10. Extracellular polymeric substances (EPS)
• EPS are a combination of biological polymers, producing mechanical stability and scaffolds that
benefit biofilm cells, including synergistic micro consortia establishment, water retention, and
enhancement of nutrient absorption, protection against antimicrobials, viruses, and disinfectants.
• A variety of biopolymers such as proteins, polysaccharides, and nucleic acids can affect these
functions. The origination of these biopolymers is different community members and
specific organisms that can produce them in particular times or conditions.
• Biofilm formation, persistence, and physiochemical behaviour in clinical, industrial,
and environmental conditions depend on EPS.

11. Nanocellulosic
structures in
biofilms
• One of the extracellular polymeric substances is
bacterial cellulose (BC) which has high water
retention and superior mechanical strength to other
natural hydrogels.
• BC can be used as an implant with no fibrotic tissue
formation due to its biocompatibility. This kind of
biocompatibility lets these nano cellulosic structures
used for artificial skin products, wound dressing,
surface patterned implants, and blood vessels.
• These nano cellulosic structures also can be used
as bio nanocomposites as they are the most
renewable polymers in the world.

12. Biofilm
applications
that benefit
the
environment
and humans
• The technology of cleaning the environmental
pollutants up using microorganisms is called
bioremediation. It is better to manipulate
biological processes to treat toxic effluents
because they benefit economically. Using biofilm
for bioremediation is safer and more proficient
than planktonic microorganisms because of their
better chance of survival and adaptation via their
matrix.
• Among all of the organisms existing in the
environment, the one which secrets polymers
and forms biofilms on the surface of hydrocarbons
is suitable for treating recalcitrant or slow-
degrading compounds since they have high
microbial biomass and also they can immobilize
compounds via bioaccumulation, biosorption, and
biomineralization.

13. Medical
applications
of biofilms
• Preparation of cellulosic biofilm using
Acetobacter xylinum can be used as a temporary skin
substitute, for example, skin grafts, in human second-
and third-degree skin burns, infectious thermolysis, face
peeling, tattoo abrasions, trophic venous and chronic
ulcers, and Hansenian legs.
• The tubular BNC hydrogels can be substituted as blood
vessels in regenerative medicine instead of vessels that
have been removed from the legs or the chest for the
bypass.
• These tubular BNCs can also replace bile ducts, ureter,
and oesophagus in conditions like cancer and complex
surgical interventions on these organs because they can
act as free cells.

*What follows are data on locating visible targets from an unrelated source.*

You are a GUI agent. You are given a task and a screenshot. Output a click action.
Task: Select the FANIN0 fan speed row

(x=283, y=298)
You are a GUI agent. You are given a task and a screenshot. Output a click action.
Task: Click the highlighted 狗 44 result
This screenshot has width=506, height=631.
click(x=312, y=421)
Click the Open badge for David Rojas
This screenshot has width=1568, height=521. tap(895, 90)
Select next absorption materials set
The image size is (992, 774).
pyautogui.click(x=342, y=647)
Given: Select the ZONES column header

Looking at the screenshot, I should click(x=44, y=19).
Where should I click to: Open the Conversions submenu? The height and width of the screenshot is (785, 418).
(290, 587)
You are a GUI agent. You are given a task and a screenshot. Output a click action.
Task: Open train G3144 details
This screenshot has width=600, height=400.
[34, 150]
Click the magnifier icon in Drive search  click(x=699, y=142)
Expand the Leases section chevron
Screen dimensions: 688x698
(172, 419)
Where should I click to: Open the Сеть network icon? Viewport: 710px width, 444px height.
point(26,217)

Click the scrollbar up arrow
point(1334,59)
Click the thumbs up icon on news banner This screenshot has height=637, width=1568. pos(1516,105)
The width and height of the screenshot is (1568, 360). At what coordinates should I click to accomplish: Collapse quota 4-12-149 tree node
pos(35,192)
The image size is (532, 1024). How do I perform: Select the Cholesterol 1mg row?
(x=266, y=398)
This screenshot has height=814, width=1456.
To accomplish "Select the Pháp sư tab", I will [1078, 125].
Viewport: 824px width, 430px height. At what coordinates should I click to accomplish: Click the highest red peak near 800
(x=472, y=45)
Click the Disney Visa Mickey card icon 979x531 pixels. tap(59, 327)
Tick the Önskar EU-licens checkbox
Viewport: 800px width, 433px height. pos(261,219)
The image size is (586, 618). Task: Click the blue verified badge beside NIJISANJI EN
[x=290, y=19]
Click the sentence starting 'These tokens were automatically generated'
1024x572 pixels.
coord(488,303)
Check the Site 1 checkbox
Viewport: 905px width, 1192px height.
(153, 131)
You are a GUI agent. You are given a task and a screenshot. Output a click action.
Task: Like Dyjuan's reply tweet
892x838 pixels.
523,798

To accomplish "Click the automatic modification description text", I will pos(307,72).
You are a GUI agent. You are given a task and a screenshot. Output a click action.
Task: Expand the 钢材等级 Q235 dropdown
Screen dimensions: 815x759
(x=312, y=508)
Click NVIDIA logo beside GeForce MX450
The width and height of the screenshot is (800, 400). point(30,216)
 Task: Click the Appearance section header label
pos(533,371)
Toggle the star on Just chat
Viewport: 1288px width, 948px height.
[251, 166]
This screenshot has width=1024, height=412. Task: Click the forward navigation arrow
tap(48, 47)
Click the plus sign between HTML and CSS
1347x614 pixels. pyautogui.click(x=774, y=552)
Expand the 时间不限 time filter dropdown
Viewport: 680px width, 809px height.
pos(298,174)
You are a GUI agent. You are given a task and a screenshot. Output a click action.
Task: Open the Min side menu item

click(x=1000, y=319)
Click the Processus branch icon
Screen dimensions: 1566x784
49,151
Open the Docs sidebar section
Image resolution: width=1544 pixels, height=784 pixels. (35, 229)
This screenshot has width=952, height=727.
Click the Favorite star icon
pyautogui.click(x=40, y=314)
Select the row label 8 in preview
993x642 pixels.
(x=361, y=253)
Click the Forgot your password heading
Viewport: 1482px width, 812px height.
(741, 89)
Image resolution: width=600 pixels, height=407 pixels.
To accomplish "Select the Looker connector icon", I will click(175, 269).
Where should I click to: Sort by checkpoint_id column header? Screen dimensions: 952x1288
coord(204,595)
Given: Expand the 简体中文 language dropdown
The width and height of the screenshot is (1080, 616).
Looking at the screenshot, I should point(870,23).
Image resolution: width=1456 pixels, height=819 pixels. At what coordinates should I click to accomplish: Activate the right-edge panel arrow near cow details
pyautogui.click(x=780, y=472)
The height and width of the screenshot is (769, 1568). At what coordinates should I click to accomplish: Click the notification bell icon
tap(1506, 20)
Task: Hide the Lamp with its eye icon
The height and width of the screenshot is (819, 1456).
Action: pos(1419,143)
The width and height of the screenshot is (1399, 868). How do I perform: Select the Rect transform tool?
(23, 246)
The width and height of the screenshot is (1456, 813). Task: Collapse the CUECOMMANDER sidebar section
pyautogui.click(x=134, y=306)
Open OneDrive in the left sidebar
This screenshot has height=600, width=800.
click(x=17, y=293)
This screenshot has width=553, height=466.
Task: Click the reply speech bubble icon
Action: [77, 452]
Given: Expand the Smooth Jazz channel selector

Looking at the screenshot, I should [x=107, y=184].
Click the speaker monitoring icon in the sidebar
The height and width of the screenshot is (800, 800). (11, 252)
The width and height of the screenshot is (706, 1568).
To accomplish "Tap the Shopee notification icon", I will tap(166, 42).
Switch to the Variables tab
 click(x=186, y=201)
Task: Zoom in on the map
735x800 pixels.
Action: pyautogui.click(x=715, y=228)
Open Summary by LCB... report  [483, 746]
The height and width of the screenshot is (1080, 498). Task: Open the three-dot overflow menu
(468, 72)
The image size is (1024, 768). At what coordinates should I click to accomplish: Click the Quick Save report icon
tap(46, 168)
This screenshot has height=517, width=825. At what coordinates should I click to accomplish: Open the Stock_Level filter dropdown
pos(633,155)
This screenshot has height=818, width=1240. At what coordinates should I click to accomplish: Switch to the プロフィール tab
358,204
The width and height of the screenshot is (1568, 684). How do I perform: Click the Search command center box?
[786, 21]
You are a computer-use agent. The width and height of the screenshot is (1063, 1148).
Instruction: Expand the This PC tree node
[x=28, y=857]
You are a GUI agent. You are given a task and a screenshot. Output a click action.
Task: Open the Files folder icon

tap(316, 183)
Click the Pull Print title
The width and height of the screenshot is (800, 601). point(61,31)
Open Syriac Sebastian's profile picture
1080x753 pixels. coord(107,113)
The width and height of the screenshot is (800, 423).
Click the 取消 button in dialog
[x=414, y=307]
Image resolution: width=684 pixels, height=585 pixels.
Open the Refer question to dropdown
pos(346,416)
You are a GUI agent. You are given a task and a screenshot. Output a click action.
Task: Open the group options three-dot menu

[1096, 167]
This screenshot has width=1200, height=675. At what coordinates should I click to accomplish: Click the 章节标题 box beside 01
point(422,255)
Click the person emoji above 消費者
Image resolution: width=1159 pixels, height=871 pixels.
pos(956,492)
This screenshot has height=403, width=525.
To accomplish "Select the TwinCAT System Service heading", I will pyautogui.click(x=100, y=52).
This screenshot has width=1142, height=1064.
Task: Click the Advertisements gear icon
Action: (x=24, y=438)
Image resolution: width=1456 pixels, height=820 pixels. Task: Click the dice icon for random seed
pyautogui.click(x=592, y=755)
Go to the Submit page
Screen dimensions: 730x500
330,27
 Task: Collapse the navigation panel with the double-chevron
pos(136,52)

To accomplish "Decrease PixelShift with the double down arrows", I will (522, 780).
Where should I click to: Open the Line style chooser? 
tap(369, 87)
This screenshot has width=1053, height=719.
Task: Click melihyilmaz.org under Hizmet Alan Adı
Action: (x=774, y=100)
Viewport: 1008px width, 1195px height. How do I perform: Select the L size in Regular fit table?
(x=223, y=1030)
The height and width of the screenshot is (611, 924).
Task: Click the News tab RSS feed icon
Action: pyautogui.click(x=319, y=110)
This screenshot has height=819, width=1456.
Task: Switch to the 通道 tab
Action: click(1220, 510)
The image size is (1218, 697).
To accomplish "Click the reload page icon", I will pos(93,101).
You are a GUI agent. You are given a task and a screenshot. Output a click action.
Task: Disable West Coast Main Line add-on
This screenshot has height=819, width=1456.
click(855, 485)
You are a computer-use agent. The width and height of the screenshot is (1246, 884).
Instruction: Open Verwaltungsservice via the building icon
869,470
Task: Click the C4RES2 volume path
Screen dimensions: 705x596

Still, in vivo, they can act as cell
colonies temporary implants.

14. Conclusion
• Biofilm is a manner of life in microorganisms, protects them from environmental
threats such as amoeba that exists in lakes and streams and phagocytosis in animal
systems. Extracellular substances are parts of biofilm and play a vital role in the
biofilm attached to the surfaces.
• Biofilm forming lets the microorganisms access high sources of nutrients, promote
their genetic exchange, and have high-level protection against the host’s immune
system. Because of this reason, there is a need for more concentration of sterilants
and antibiotics to eradicate the biofilm. The development of biofilms consists of
four steps, including initiation, maturation, maintenance, and dissolution using
intercellular signalling.
• Several factors affect the biofilm structure, for example, surface and interface
properties, nutrient enrichment, the composition of the microbial community, and
hydrodynamics. Some biofilms consist of bacterial nanocellulose that can retain
moisture, trap the produced carbon dioxide, provide floating bacteria, protect
against UV and severe chemical environments.
• Also, the extracellular polymeric substances may consist of celluloses that have
high water retention and high mechanical strength. These celluloses
are biocompatible and let used for artificial skin products, wound dressing, surface
patterned implants and blood vessels.